**Given records**
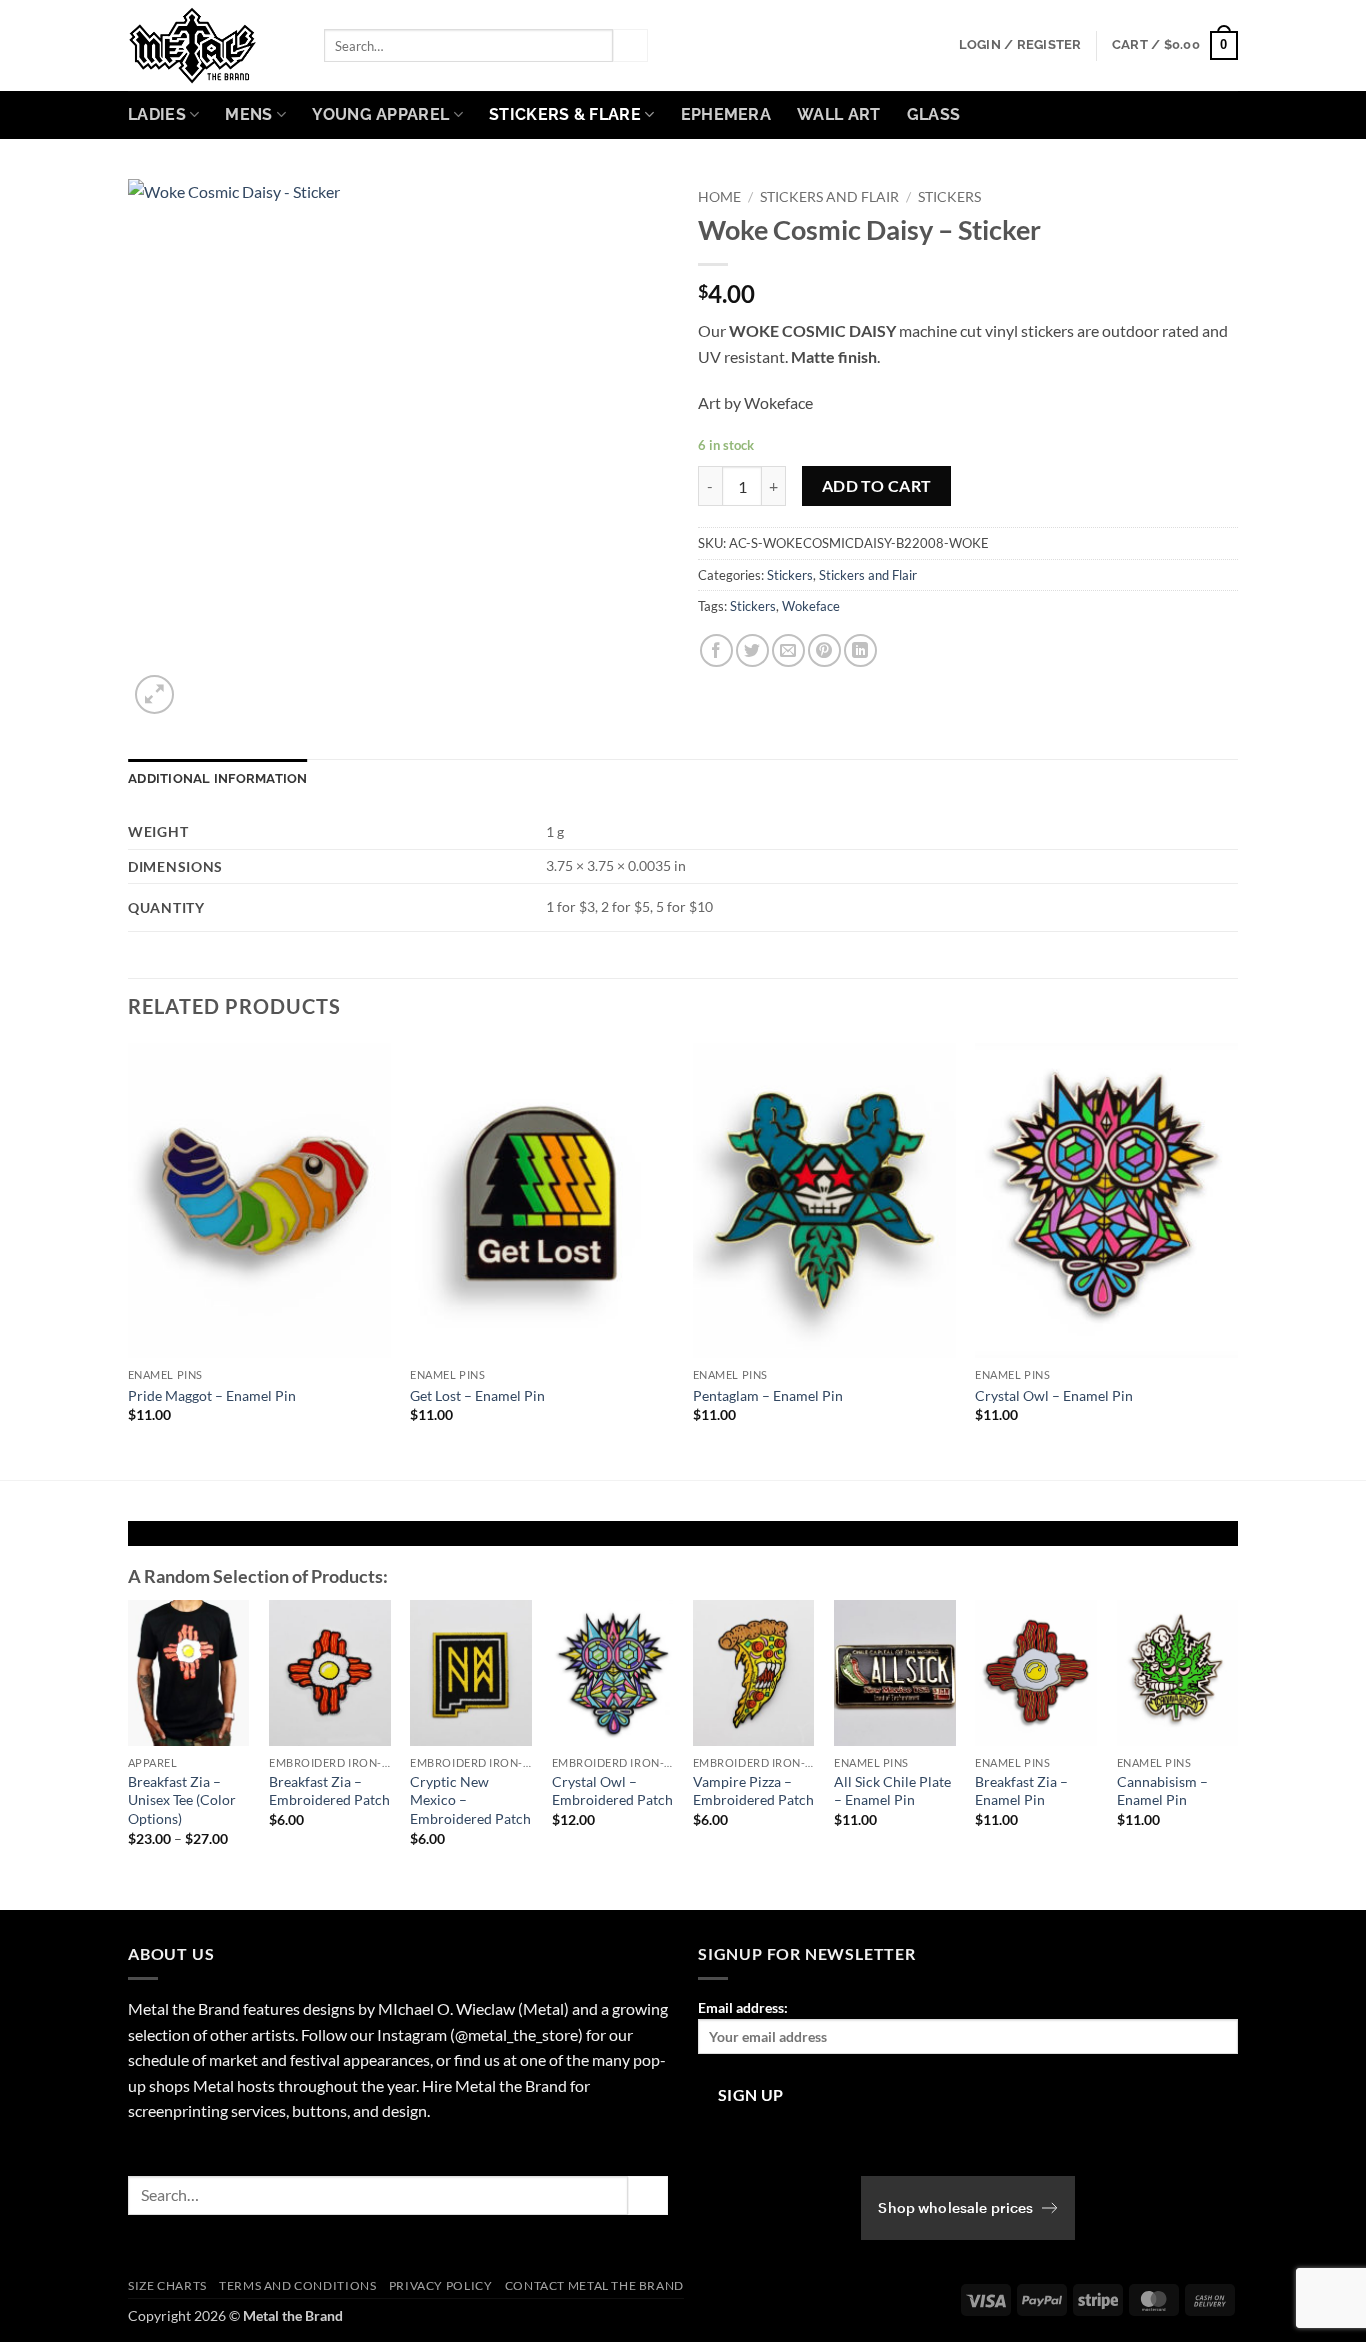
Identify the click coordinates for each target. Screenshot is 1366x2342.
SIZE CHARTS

--

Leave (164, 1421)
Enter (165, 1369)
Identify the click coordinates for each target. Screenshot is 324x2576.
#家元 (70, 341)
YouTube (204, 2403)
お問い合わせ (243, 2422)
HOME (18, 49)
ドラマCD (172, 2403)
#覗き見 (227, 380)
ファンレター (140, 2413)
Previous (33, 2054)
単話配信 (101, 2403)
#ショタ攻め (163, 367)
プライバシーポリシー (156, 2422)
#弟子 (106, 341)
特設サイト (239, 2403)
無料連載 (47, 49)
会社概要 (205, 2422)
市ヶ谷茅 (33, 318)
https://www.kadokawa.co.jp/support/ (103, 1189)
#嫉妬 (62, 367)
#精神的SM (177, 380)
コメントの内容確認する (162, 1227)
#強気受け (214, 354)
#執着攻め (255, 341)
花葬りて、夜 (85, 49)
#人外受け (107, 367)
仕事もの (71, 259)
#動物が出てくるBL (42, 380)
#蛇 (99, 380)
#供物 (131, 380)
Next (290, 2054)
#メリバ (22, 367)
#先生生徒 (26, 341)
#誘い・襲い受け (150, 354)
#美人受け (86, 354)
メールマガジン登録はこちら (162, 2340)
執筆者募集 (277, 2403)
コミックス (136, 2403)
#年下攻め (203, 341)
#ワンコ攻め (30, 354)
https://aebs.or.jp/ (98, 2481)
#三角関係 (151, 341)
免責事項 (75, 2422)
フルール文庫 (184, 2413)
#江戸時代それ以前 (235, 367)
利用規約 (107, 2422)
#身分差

**Problem to solve**
Out of the material above, output word for word the line with "Screenshot is 1366x2342.", the line with "SIZE CHARTS", and all lines between them, with nothing else.

**Task output**
Identify the click coordinates for each target. Screenshot is 1366x2342.
SIZE CHARTS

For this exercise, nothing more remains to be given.